Source: GNU records (USGS DDS-6; Denver GNULEX).
Pg. 38-53. Carlton Rhyolite Group. Includes all rhyolitic rocks in Wichita Mountains and Arbuckle Mountains, and their equivalents in subsurface, which underlie at least 7,000 sq mi of southern Oklahoma. Most rocks are part of an enormous volcanic field, locally at least 4,500 feet thick, and are chiefly rhyolitic flows, water-laid tuff, agglomerate, and welded tuff. Rhyolites of Wichita Mountains previously called Carrollton Mountain porphyry by Bain (1900), Carlton Mountain porphyry by Taff (1904), and Carlton granophyre by Hoffman (1930). Rhyolites of East Timbered Hills and West Timbered Hills of the Arbuckle Mountains previously called Colbert porphyry by Reeds (1910). Age is probably Middle Cambrian, based on absolute age of 525 +/-25 Ma.
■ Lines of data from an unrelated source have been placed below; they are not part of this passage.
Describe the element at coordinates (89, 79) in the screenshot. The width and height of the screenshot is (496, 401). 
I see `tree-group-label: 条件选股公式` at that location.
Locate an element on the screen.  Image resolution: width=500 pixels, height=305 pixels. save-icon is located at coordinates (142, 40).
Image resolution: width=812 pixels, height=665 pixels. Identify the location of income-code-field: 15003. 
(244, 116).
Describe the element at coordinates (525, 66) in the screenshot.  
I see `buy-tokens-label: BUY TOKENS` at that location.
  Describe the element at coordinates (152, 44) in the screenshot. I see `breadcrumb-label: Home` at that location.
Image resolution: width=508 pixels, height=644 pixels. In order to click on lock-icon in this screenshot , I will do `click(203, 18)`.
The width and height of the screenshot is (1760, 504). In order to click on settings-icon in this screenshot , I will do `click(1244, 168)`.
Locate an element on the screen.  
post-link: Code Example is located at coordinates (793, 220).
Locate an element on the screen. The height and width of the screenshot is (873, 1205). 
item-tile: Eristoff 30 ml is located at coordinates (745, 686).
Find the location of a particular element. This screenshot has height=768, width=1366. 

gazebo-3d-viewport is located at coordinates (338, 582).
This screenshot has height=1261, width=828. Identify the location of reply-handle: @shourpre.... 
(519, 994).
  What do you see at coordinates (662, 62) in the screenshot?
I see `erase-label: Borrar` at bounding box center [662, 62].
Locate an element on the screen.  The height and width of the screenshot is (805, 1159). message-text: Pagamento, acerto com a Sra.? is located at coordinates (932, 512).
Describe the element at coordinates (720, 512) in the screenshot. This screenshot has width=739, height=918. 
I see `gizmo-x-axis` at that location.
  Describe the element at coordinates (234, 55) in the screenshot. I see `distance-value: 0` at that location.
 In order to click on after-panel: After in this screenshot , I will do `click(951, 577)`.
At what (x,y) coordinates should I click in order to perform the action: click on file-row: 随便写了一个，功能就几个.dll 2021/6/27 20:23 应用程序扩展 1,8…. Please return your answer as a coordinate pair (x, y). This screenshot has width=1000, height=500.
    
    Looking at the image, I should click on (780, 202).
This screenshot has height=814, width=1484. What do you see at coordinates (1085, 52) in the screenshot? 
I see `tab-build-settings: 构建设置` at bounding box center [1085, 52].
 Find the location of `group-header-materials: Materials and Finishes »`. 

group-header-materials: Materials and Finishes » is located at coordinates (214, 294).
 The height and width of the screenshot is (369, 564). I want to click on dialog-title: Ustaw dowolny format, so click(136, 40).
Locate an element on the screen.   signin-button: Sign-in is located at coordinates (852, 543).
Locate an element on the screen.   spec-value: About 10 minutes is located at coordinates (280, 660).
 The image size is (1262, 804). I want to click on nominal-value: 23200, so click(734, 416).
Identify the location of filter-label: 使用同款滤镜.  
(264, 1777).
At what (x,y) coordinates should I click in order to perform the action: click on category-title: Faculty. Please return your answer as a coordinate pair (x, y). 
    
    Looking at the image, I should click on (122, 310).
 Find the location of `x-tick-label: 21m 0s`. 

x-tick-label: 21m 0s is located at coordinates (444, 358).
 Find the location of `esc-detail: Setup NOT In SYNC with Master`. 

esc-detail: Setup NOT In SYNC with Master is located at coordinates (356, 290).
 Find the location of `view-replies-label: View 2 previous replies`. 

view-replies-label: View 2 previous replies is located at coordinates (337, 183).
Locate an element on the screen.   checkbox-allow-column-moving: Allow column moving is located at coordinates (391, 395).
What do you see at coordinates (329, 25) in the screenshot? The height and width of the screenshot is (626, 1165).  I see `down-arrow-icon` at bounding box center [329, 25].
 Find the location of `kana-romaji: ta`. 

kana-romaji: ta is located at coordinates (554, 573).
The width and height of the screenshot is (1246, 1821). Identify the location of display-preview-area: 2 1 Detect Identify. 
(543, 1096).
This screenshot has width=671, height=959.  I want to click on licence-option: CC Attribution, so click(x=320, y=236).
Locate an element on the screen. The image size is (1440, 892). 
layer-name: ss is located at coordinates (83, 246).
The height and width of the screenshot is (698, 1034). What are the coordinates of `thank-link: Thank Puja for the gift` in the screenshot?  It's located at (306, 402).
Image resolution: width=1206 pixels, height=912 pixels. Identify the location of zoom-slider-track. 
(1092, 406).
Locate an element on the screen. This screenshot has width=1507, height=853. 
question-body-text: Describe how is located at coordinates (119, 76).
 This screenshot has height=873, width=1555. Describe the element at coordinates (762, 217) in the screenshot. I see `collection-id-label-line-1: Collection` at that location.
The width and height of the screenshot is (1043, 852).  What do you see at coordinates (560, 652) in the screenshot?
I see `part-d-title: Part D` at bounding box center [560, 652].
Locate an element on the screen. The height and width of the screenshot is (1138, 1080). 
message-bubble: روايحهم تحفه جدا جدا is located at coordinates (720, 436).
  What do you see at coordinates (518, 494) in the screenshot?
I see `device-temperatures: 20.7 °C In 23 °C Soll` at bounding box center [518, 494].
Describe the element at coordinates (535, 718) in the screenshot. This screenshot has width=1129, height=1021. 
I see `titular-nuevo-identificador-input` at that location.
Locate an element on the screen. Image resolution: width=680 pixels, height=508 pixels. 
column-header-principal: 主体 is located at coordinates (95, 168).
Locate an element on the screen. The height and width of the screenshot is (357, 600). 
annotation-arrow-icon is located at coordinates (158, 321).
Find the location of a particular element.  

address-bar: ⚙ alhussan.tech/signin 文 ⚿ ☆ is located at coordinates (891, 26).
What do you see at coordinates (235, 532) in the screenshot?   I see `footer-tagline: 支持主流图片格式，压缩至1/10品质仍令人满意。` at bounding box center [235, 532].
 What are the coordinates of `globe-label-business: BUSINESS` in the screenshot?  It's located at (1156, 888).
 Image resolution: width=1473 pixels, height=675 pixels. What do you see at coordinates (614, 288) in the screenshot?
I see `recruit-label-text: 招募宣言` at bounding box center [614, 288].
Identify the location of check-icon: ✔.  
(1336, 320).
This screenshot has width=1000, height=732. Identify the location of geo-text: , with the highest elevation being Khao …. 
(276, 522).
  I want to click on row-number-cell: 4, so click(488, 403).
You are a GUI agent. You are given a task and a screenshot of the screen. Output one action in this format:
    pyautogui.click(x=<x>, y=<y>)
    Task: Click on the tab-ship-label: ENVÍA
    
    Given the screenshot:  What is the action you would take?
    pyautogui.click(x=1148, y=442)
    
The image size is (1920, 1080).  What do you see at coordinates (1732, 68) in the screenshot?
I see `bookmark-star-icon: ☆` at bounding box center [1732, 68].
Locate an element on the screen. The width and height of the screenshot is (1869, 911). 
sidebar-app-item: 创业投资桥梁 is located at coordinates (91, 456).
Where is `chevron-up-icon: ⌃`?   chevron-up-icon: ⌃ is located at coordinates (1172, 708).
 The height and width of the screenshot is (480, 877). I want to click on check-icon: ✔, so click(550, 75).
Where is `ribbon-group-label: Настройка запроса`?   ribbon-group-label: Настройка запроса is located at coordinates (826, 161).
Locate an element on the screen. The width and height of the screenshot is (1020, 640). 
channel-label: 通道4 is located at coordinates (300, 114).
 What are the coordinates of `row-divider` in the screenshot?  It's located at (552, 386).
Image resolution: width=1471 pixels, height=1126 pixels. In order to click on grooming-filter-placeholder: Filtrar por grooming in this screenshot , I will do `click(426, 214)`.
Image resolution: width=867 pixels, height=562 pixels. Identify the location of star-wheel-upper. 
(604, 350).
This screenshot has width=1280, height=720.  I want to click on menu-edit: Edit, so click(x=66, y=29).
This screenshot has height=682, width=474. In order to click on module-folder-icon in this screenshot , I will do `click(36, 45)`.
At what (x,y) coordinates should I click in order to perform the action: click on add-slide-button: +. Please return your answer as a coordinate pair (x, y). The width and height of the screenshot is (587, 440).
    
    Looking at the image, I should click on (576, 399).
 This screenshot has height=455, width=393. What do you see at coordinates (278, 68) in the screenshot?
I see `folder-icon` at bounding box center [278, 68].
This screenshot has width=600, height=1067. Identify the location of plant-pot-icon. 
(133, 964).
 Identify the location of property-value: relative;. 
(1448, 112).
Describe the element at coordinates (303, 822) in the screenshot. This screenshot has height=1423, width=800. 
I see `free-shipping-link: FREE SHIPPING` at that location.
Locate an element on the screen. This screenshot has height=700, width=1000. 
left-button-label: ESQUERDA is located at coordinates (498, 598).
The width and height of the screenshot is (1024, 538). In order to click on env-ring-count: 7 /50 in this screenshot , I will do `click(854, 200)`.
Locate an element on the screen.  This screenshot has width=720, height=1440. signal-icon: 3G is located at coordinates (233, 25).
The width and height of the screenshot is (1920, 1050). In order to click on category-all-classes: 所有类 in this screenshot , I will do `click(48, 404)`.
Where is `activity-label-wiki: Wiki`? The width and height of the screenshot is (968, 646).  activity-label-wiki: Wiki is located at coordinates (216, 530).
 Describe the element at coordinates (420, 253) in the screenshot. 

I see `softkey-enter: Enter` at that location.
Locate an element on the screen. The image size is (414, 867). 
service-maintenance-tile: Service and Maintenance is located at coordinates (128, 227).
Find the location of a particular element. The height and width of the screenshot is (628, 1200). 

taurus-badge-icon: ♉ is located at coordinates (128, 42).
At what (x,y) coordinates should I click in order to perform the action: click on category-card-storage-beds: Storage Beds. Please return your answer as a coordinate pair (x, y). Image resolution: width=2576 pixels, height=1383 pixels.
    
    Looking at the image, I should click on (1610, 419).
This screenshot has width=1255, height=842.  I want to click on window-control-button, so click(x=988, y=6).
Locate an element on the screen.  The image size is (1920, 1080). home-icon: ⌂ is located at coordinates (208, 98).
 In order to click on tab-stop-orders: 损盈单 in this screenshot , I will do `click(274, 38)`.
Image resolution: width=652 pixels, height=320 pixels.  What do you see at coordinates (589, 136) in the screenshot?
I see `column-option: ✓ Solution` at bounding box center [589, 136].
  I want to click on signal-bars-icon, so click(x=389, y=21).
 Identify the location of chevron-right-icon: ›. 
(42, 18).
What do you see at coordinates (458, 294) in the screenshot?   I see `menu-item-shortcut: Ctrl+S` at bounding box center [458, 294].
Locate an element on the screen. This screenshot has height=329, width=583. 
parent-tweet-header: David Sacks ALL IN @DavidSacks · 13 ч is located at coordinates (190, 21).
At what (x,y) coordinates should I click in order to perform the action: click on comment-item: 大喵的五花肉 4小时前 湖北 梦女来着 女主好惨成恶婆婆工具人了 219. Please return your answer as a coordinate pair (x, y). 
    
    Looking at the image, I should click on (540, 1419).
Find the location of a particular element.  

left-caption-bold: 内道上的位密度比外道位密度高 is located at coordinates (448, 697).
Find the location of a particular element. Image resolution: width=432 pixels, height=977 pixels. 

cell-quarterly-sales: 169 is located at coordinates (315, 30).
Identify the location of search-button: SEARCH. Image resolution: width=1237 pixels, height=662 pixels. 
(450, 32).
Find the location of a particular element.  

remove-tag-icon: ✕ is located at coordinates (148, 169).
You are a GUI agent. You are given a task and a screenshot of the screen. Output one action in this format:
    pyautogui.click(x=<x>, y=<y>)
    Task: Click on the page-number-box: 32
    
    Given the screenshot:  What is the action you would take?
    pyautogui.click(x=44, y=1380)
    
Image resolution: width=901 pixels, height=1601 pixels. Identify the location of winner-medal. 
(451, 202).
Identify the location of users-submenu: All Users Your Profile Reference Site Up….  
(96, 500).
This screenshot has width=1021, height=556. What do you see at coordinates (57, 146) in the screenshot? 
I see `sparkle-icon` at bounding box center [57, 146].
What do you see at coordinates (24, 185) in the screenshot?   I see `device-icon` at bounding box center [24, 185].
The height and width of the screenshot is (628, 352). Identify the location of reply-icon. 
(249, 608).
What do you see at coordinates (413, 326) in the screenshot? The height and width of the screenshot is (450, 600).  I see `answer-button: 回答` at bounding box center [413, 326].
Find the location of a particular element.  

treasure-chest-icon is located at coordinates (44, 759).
Type locality: Bally Mountain, on north flank of Wichita Mountains, in sec. 27, T. 6 N., R. 14 W., Bally Mountain 7.5-min quadrangle, Kiowa Co., southwestern OK, where a sequence of stratiform flows and tuff, 3,600 feet thick, has been measured.
Group makes up low range of hills near Lawton, at eastern edge of Wichita Mountains, Fort Sill Military Reservation, once called Carlton (Carrollton) Mountains; these are now individually named hills (e.g., Jones Ridge, Signal Mountain, Medicine Bluffs, Carlton Mountain).